▶ _EXTRACT PROVIDED_:
## Start
= Johannes Brahms Medal =

German music award

The Johannes Brahms Medal (Johannes-Brahms-Medaille) of Hamburg is a music award established in 1928, named after the composer Johannes Brahms who was born in Hamburg.

The medal is given irregularly by the Senat der Freien und Hansestadt Hamburg to artists who contributed to musical life in Hamburg, especially devoted to music by Brahms. The medal shows a portrait of the composer. It was designed by the Hamburg sculptor Friedrich Wield. Until 1935, it was primarily given to German or Austrian composers, and for services to the musical life of Hamburg. In 1935, international members of the Permanent Council organising Hamburg's International Festival were all awarded medals.
## End
▶ _INSTRUCTIONS FOR THE TASK_:
Copy the passage about the Johannes Brahms Medal word for word, in full.

▶ _ITEMS_:
## Start
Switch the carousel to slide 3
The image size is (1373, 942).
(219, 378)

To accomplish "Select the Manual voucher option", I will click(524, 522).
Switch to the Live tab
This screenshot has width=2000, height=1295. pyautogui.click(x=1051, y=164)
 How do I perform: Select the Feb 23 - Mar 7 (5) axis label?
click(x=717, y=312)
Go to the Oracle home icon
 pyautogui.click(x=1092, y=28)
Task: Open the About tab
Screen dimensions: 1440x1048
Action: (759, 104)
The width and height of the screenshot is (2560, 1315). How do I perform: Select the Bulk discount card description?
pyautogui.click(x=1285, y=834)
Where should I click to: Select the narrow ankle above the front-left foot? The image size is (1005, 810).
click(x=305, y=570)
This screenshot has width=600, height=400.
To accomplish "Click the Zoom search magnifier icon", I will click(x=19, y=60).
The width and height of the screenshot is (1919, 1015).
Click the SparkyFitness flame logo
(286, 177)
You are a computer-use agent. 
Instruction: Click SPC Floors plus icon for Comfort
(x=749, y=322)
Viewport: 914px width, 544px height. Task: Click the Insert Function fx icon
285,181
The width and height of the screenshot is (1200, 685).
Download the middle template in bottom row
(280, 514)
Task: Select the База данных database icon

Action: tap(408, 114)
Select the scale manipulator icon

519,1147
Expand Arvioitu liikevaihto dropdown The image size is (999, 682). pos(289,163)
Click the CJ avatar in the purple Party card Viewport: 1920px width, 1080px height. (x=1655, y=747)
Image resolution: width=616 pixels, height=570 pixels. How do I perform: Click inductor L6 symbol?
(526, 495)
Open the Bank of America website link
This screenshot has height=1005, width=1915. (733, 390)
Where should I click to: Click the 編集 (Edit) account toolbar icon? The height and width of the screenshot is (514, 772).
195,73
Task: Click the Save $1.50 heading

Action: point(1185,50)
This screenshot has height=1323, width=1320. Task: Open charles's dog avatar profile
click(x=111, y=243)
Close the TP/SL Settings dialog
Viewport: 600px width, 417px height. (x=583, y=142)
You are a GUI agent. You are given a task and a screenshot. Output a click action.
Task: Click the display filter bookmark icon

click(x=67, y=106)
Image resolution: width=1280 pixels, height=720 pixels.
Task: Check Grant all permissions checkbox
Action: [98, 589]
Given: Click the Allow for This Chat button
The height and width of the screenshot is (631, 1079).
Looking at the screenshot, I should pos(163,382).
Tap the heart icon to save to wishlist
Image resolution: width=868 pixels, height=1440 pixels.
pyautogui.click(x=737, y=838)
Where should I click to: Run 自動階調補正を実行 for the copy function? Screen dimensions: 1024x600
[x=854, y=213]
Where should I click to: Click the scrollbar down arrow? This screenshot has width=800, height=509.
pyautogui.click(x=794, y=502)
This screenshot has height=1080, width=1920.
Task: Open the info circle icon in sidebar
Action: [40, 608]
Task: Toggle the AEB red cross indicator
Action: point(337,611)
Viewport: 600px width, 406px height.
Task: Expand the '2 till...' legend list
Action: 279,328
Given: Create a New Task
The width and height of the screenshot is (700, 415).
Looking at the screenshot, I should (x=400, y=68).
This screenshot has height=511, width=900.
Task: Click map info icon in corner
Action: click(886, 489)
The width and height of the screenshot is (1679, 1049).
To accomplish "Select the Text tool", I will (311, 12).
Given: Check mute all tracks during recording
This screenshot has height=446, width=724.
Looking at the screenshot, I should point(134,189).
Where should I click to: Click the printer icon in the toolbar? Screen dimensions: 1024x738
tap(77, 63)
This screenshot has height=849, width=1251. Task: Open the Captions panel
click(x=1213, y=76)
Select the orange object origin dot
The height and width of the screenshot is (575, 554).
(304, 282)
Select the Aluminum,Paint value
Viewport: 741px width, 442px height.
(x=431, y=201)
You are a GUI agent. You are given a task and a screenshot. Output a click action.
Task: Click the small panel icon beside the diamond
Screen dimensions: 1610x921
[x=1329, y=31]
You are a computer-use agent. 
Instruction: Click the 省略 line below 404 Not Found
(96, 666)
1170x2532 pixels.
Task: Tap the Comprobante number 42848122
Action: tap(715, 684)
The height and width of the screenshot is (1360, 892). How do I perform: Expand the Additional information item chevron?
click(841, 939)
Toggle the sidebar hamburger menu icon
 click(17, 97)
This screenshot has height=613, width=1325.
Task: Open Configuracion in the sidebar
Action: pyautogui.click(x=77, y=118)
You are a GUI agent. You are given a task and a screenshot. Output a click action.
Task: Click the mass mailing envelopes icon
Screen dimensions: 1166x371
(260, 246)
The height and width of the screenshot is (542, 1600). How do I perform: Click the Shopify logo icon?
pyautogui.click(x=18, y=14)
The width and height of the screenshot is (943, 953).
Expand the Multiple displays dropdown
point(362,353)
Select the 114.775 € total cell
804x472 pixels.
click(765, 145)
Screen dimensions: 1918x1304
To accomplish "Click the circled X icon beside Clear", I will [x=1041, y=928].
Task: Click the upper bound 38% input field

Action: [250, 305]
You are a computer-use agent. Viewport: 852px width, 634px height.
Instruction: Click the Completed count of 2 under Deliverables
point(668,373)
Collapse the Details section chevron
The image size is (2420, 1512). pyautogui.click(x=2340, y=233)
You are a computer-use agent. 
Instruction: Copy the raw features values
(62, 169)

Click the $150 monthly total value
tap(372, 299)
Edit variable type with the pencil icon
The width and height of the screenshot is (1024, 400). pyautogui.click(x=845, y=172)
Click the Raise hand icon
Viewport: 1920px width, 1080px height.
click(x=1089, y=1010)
## End
▶ _SOLUTION TO THIS TASK_:
= Johannes Brahms Medal =

German music award

The Johannes Brahms Medal (Johannes-Brahms-Medaille) of Hamburg is a music award established in 1928, named after the composer Johannes Brahms who was born in Hamburg.

The medal is given irregularly by the Senat der Freien und Hansestadt Hamburg to artists who contributed to musical life in Hamburg, especially devoted to music by Brahms. The medal shows a portrait of the composer. It was designed by the Hamburg sculptor Friedrich Wield. Until 1935, it was primarily given to German or Austrian composers, and for services to the musical life of Hamburg. In 1935, international members of the Permanent Council organising Hamburg's International Festival were all awarded medals.